Petróleo se desploma 6% como consecuencia que Israel no destruyó instalaciones petroleras en su ataque a Irán
El mercado petrolero experimenta una pronunciada caída, con el barril Brent descendiendo por debajo de los 72 dólares, mientras el WTI se sitúa en 67 dólares, reflejando una disminución superior al 6% en ambas referencias. Esta corrección significativa responde a la aparente moderación en las tensiones geopolíticas en Oriente Medio.
La reacción del mercado se produce tras los ataques israelíes contra objetivos militares iraníes, que estratégicamente evitaron infraestructuras petroleras críticas. La respuesta mesurada de Teherán, indicando que los daños fueron limitados y sugiriendo una postura diplomática equilibrada, ha contribuido sustancialmente a la reducción de la prima de riesgo geopolítico, estimada previamente entre 20 y 30 dólares por barril.
Las declaraciones del presidente estadounidense Joe Biden refuerzan el optimismo sobre una posible desescalada del conflicto. Biden expresó su esperanza de que estos acontecimientos marquen el fin del intercambio de hostilidades, una perspectiva que el mercado ha interpretado positivamente, provocando el desplome en las cotizaciones.
Warren Patterson, estratega jefe de materias primas en ING, señala que la respuesta específica y moderada de Israel ha incrementado las expectativas de distensión, permitiendo que los fundamentos del mercado recuperen protagonismo en la formación de precios.

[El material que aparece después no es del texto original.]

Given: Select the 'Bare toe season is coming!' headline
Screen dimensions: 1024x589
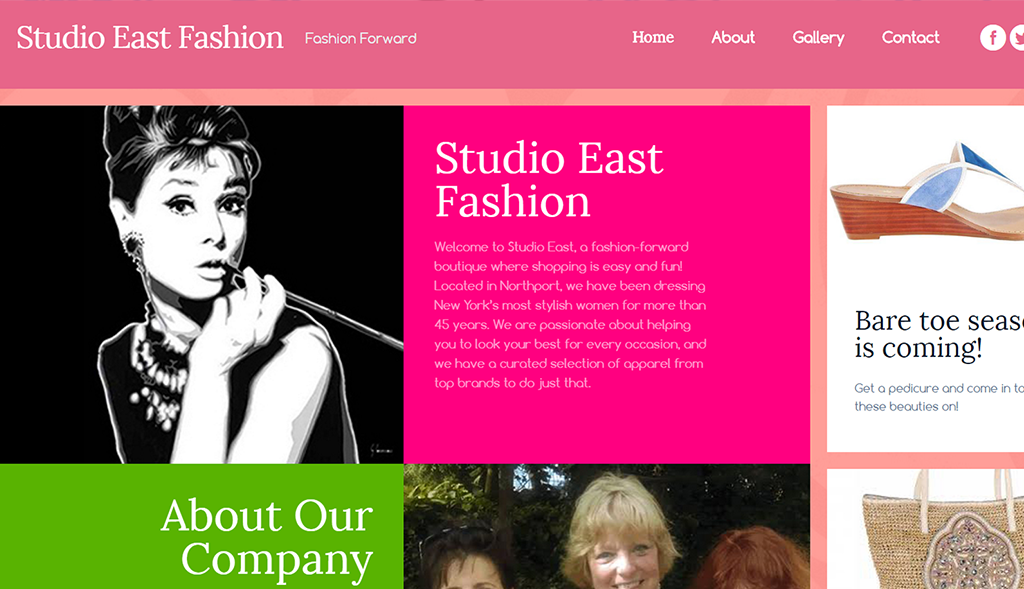Looking at the screenshot, I should coord(939,334).
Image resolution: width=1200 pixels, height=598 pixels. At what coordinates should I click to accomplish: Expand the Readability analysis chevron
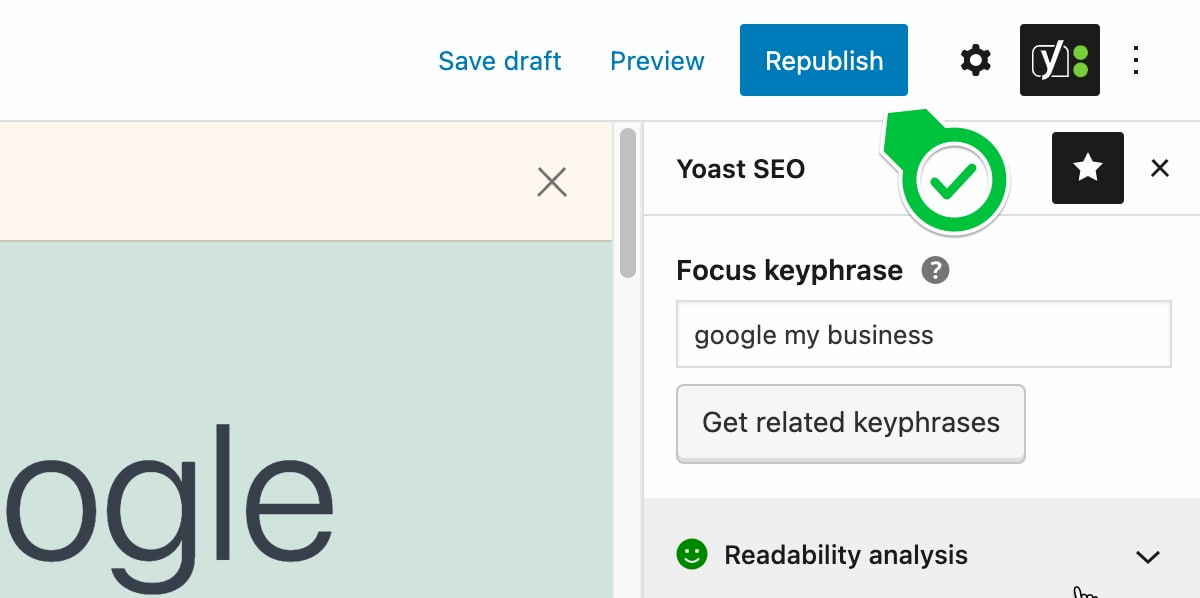click(x=1148, y=556)
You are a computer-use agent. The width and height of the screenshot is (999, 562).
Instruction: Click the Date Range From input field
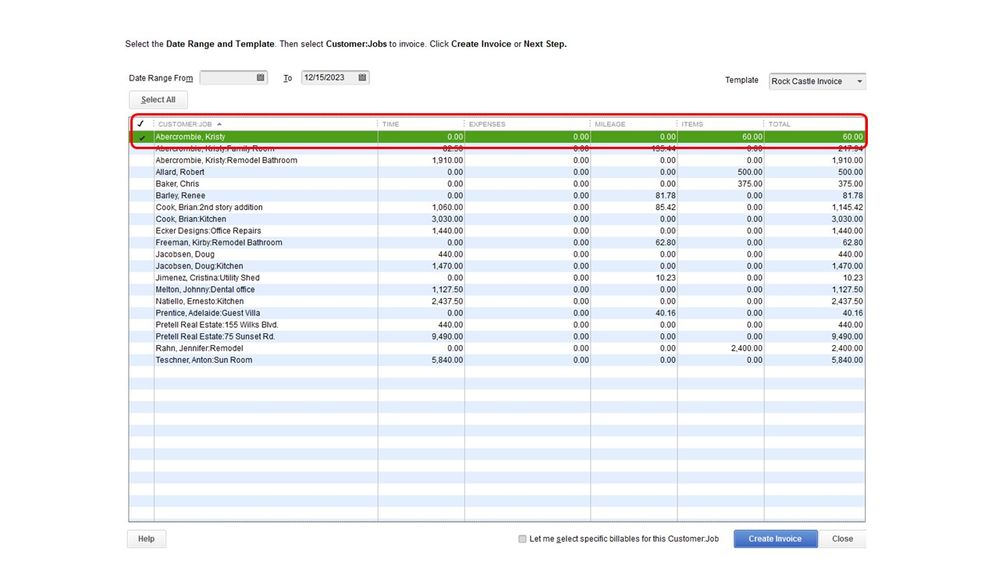[228, 77]
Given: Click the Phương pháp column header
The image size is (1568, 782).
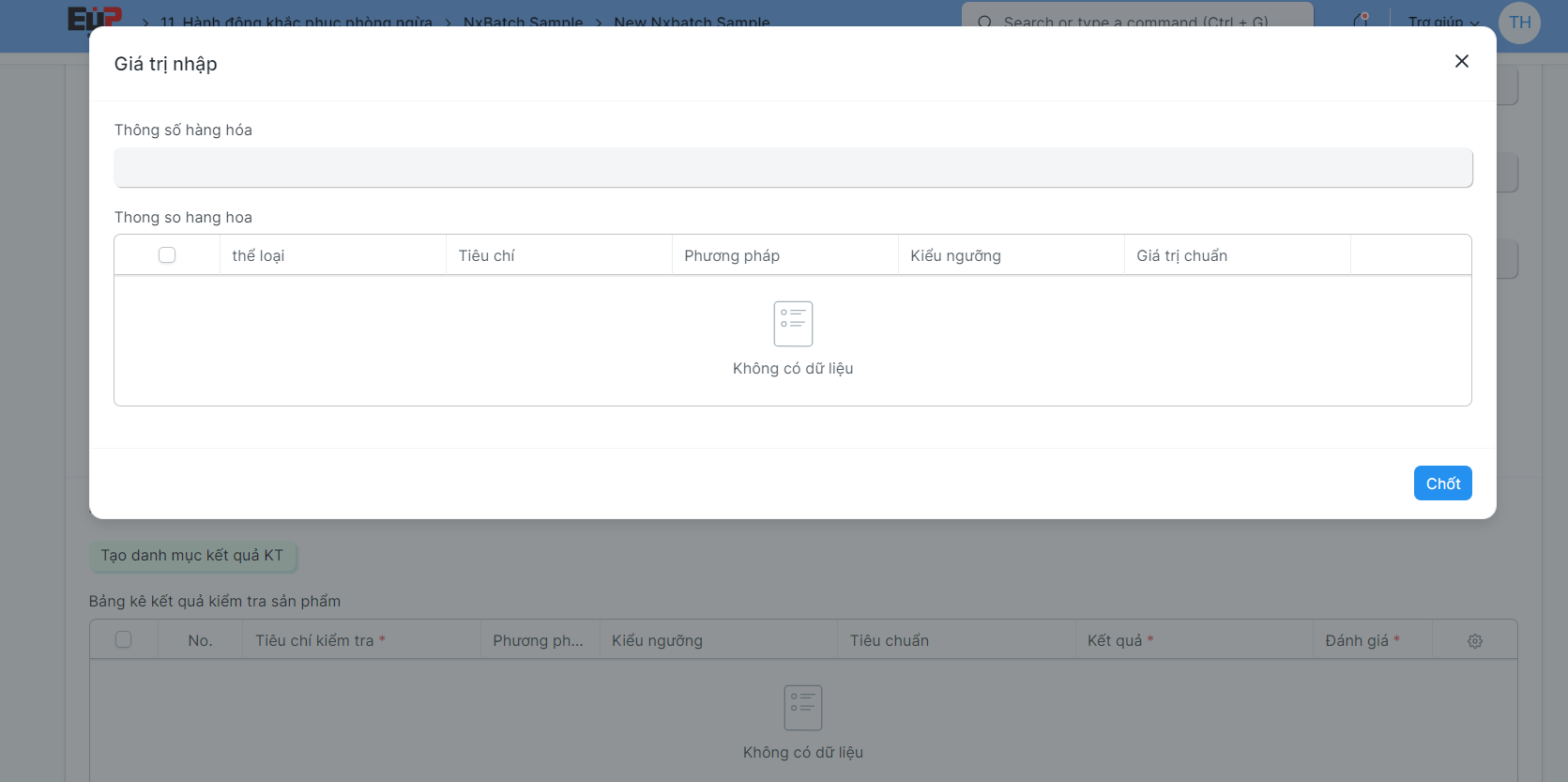Looking at the screenshot, I should 732,255.
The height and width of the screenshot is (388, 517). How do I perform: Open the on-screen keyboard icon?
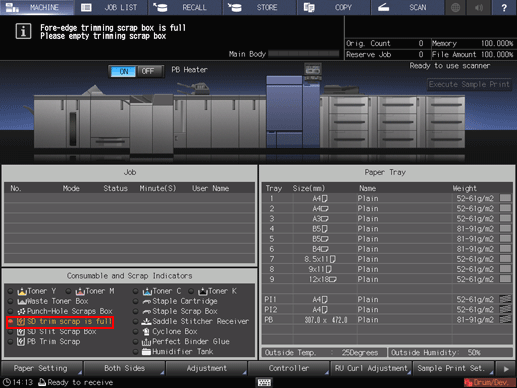click(x=264, y=382)
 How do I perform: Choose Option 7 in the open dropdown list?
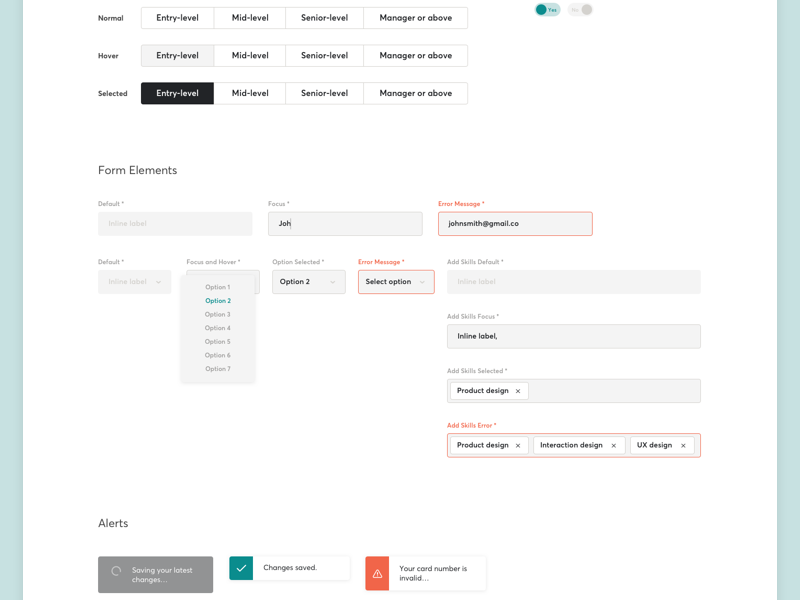218,368

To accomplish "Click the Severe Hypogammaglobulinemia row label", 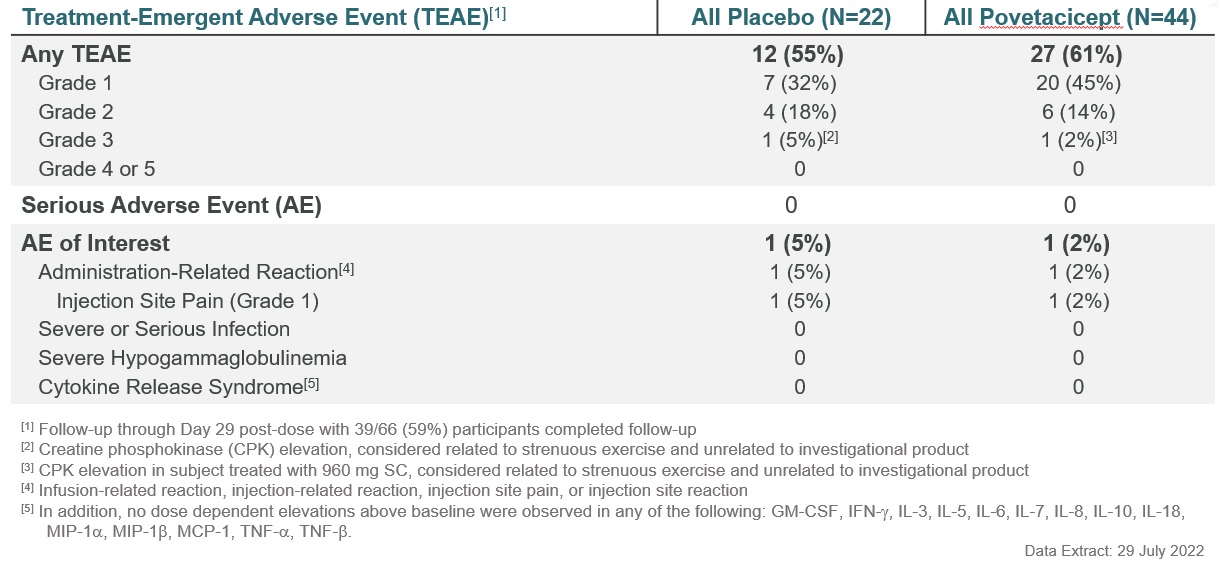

El contexto fundamental del mercado petrolero ya presentaba señales de debilidad antes de estos acontecimientos. La robusta oferta global, combinada con los planes de la OPEP de revertir los recortes voluntarios de producción durante este año, presiona los precios a la baja. Goldman Sachs había advertido sobre posibles excesos de oferta para 2025, desplazando el foco de atención desde el conflicto regional hacia los fundamentales del mercado.
La capacidad de respuesta de Arabia Saudita y Emiratos Árabes Unidos emerge como factor estabilizador adicional. Históricamente, estos productores han demostrado capacidad para compensar hasta el 80% de interrupciones en el suministro global en períodos relativamente cortos, proporcionando un colchón de seguridad ante potenciales disrupciones.
La situación se complementa con desarrollos políticos adicionales. Hamas ha manifestado apertura hacia un potencial acuerdo con Israel, condicionado al cumplimiento de compromisos previos por parte del gobierno de Netanyahu. Esta disposición al diálogo contribuye a la percepción de una gradual normalización en la región.
El mercado parece reconocer la existencia de fuerzas moderadoras que impulsan tanto a Israel como a Irán hacia posiciones más cautelosas, posiblemente motivadas por el deseo de evitar una crisis energética que podría reactivar presiones inflacionarias globales y complicar la gestión económica en países desarrollados.
Esta corrección en los precios del petróleo podría tener implicaciones significativas para la economía global, especialmente en el contexto de la lucha contra la inflación. La moderación en los costos energéticos podría facilitar las políticas monetarias de los bancos centrales y mejorar las perspectivas de crecimiento económico.